Cell assembly detection in large-scale calcium imaging data
A virtue of our model is its applicability to analyzing large-scale neural recoding data. We show this in two calcium imaging data. The first data contains the activities of 452 hippocampal CA1 neurons recorded from mice running back and forth along a linear track between two rewarded sites (Fig 6A, top) [23]. Repetitive sequential activations of place cells were reported previously in the data (https://github.com/zivlab/island). For the use of our model, we binarized the data by thresholding activity of each neuron at the 50% of its maximal intensity (Fig 6A, bottom). After training, model neurons detected groups of input spike trains that tended to arrive in sequences, each of which was preferentially observed at a particular position of the track in a particular direction of run (Fig 6B). Sorting the activities of hippocampal neurons according to the sequential firing of model neurons (Methods) revealed place-cell sequences without referring to the behavioral data (Fig 6C).
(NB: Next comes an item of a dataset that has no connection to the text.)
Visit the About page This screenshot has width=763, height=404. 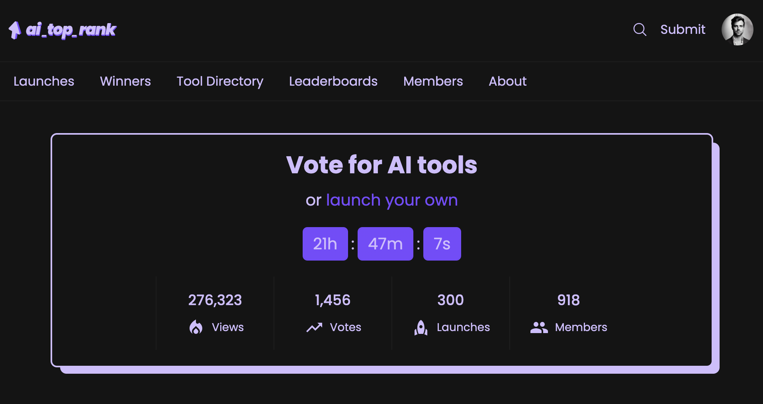[x=507, y=81]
Our second example is from the visual cortex in mice running on an air-floating ball [24]. The 525 second-long dataset [25] contains the activity of 6,532 neurons recorded by two-photon calcium imaging from the visual cortex as well as the behavioral data (running speed, pupil area, and whisking) monitored simultaneously with an infrared camera (Fig 6D) (https://figshare.com/articles/dataset/Recordings_of_ten_thousand_neurons_in_visual_cortex_during_spontaneous_behaviors/6163622/4). Due to the large data size, detecting cell assemblies is computationally challenging in this dataset. After training, the network model formed several neural ensembles, each of which displayed distinct spatiotemporal response patterns (Fig 6E). Interestingly, these neural ensembles showed their maximal responses at different periods of time, and the pupil area also changed its maximal size depending on active neural ensembles (Fig 6D and 6E). By sorting cortical neurons according to the response patterns of model neurons (Methods), we could find the repetition of distinct cell assemblies in the visual cortex (Fig 6F). The result revealed that active cell assemblies were changed between the early (< 280–290 s) and late epoch of spontaneous behavior, despite that there was no clear distinction in behavior (S7 Fig). To find the cell-assembly structures, we grouped co-activated model neurons (Fig 6G: see Methods). Unexpectedly, the time necessary for learning did not change much with data size, or the time was even slightly shorter for larger data sizes (Fig 6H). Presumably, this unintuitive result was because each cell assembly was represented by more neurons in larger data [19].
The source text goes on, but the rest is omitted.